We find no error in the district court's reasoning. We agree that the Cherreys suffered a financial injury at closing by purchasing defective housing units. We also agree that they should have discovered their injury by March 1987. Applying Pocahontas, the statute of limitations on the Cherreys' civil RICO action expired before the complaint was filed on May 15, 1991. Therefore, we hold that the district court properly granted the appellees' motion to dismiss for failure to state a claim upon which relief could be granted.3
III
We affirm the district court's dismissal of the appellants' civil RICO complaint for failure to state a claim upon which relief could be granted. Because we affirm the dismissal, we find it unnecessary to reach the appellants' argument that the district court abused its discretion by denying their motion to amend their complaint.
AFFIRMED
The district court dismissed the complaint after the appellees filed a motion to dismiss for failure to state a claim upon which relief could be granted, pursuant to Federal Rule of Civil Procedure 12(b)(6). However, the court based its dismissal on lack of subject matter jurisdiction, pursuant to Federal Rule of Civil Procedure 12(h)(3), rather than on failure to state a claim
We note in passing the general rule that a time barred complaint should be dismissed for failure to state a claim, rather than for lack of subject matter jurisdiction. See Watts v.
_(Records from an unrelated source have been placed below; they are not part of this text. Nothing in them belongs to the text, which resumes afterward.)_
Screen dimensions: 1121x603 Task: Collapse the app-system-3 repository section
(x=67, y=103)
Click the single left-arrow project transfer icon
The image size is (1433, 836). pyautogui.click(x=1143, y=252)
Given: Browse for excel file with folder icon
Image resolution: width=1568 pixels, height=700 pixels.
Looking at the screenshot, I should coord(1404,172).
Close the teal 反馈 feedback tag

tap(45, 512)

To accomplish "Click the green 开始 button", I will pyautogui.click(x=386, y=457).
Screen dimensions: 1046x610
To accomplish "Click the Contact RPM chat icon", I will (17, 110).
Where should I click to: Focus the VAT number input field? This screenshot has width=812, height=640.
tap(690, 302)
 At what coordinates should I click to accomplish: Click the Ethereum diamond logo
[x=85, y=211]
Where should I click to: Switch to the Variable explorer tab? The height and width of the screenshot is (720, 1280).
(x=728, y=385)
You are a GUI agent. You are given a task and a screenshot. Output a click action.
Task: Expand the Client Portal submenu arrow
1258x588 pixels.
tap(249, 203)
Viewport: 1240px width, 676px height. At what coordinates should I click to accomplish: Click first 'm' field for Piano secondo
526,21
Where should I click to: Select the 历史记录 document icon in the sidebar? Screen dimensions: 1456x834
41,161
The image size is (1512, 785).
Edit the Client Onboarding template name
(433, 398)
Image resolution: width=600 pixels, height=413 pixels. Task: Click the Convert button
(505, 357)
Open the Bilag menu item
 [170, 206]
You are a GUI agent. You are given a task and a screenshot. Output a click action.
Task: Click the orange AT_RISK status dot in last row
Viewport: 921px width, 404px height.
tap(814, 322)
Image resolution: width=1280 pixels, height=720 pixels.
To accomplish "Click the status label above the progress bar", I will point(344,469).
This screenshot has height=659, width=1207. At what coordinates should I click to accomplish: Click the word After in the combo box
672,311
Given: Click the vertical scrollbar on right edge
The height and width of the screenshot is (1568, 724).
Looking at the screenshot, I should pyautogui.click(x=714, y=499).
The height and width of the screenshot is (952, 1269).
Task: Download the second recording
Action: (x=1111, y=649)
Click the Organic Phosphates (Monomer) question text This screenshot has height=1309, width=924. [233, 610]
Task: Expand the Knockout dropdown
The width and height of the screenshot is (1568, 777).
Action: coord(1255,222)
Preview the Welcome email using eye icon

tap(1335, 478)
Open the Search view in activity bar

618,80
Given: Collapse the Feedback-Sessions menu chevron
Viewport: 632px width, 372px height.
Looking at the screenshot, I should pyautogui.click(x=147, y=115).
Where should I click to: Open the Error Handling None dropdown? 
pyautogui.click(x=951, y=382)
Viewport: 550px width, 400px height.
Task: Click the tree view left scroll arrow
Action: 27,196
Graves, 720 F.2d 1416, 1423 (5th Cir. 1983) (statute of limitations is a "proper" ground for a Rule 12(b)(6) dismissal); see also 5A Charles Wright and Arthur Miller, Federal Practice and Procedure § 1360 n.10 (1990) (federal courts permit a statute of limitations defense to be filed under Rule 12(b)(6)).
One exception to this rule is that a time barred complaint filed against the United States should be dismissed for lack of jurisdiction, because compliance with the statute of limitations is a condition of the United States' waiver of sovereign immunity. Failure to comply with all conditions of the waiver of immunity deprives the court of jurisdiction. This exception is illustrated in a decision relied upon by the district court in the present case, Richmond, Fredericksburg, & Potomac R.R. Co. v. United States, 945 F.2d 765, 768-69 (4th Cir. 1991), cert. denied, 112 S. Ct. 1667 (1992).
Following the general rule, we will treat the dismissal below as one for failure to state a claim under Rule 12(b)(6) rather than for lack of subject matter jurisdiction under Rule 12(h)(3).
Even if we were inclined to disagree with Pocahontas, we would not be able to overrule it. See Brubaker v. City of Richmond, 943 F.2d 1363, 138182 (4th Cir. 1991) ("We cannot overrule a prior panel of this circuit.")
The Cherreys urge us to adopt and apply the "rule of separate accrual," a doctrine which creates a separate civil RICO action for each new and independent injury suffered by a plaintiff. See, e.g., Bankers Trust, 859 F.2d at 1105 ("civil RICO actions are subject to a rule of separate accrual")
We find it unnecessary to adopt the rule. Even if we applied it in the present case, we would find that the Cherreys suffered no new injuries which were independent of the financial loss incurred at closing. See Glessner, 952 F.2d at 707-08 (an injury is not new and independent if it is simply "a recharacterization of [an old] injury" or"the mere continuation of damages into a later period"). As a result, we would affirm the district court's dismissal.